P2-type Na_0.67Ni_0.33Mn_0.67O₂ (NNMO) is a state-of-the-art, high-energy and high-voltage cathode material in sodium-ion batteries. However, surface degradation effects, such as P2–O2 phase transformation, ordering of Na⁺/vacancy, electrolyte decomposition, and HF attack, limit its electrochemical stability. To counter these effects, we applied Mg_1–xNi_xO (MgNiO) as a coating formed via wet-chemical coating to suppress unfavorable side reactions; surface doping of Mg²⁺ also occurs post-calcination, which is expected to reduce P2–O2 transition near the surface structure. MgNiO-NNMO exhibited outstanding cycling stability (70.08 mAh g⁻¹ over 200 cycles) and rate capability (39.41 mAh g⁻¹ at 5C over 800 cycles).

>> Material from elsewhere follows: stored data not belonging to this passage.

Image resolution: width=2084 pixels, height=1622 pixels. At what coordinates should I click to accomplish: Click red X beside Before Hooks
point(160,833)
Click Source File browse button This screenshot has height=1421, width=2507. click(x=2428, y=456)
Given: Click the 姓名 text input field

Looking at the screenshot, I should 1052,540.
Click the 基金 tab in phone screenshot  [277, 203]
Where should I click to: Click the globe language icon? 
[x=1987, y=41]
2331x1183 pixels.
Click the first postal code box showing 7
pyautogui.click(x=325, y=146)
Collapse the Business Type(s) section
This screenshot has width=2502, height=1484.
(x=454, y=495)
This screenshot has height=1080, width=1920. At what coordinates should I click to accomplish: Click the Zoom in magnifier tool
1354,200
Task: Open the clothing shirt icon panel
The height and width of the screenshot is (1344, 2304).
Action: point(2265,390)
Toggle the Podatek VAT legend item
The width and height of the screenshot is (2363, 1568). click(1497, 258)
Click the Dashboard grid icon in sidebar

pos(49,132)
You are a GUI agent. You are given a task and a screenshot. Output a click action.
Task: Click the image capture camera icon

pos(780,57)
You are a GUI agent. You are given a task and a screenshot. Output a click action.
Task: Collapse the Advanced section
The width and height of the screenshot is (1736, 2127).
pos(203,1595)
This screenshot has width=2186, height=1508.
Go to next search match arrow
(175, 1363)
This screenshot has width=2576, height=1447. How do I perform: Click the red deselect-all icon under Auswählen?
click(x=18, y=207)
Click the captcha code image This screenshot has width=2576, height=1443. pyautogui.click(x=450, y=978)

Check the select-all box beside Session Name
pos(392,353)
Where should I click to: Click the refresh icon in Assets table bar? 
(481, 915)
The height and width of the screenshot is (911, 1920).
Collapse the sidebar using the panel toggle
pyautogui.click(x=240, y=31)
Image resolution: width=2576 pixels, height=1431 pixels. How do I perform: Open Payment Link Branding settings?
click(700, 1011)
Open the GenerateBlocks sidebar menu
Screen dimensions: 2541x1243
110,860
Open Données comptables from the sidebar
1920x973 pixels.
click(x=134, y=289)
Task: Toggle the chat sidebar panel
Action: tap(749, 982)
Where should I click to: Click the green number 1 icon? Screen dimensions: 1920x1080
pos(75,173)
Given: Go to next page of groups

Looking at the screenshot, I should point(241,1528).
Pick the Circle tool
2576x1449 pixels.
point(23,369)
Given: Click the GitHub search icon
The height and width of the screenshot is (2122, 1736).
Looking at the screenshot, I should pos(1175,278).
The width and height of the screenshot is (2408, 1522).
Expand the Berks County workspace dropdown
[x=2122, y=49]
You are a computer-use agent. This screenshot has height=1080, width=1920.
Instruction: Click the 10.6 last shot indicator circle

The influence of Mg²⁺ doping was studied comprehensively through in situ and ex situ X-ray diffraction analysis. Furthermore, to characterize the protective role of the MgNiO coating in harsh conditions, we operated NNMO as Na half cells at a high temperature of 60 °C and high voltage of 4.5 V (vs. Na⁺/Na) for the first time; under these conditions, MgNiO-NNMO exhibited remarkable cycling stability (52.68 mAh g⁻¹ over 100 cycles) as compared to pristine NNMO (7.213 mAh g⁻¹ over 100 cycles). Surface analysis via X-ray photoelectron spectroscopy and time-of-flight secondary ion mass spectroscopy were also conducted to investigate the impact of electrolyte decomposition and HF attack.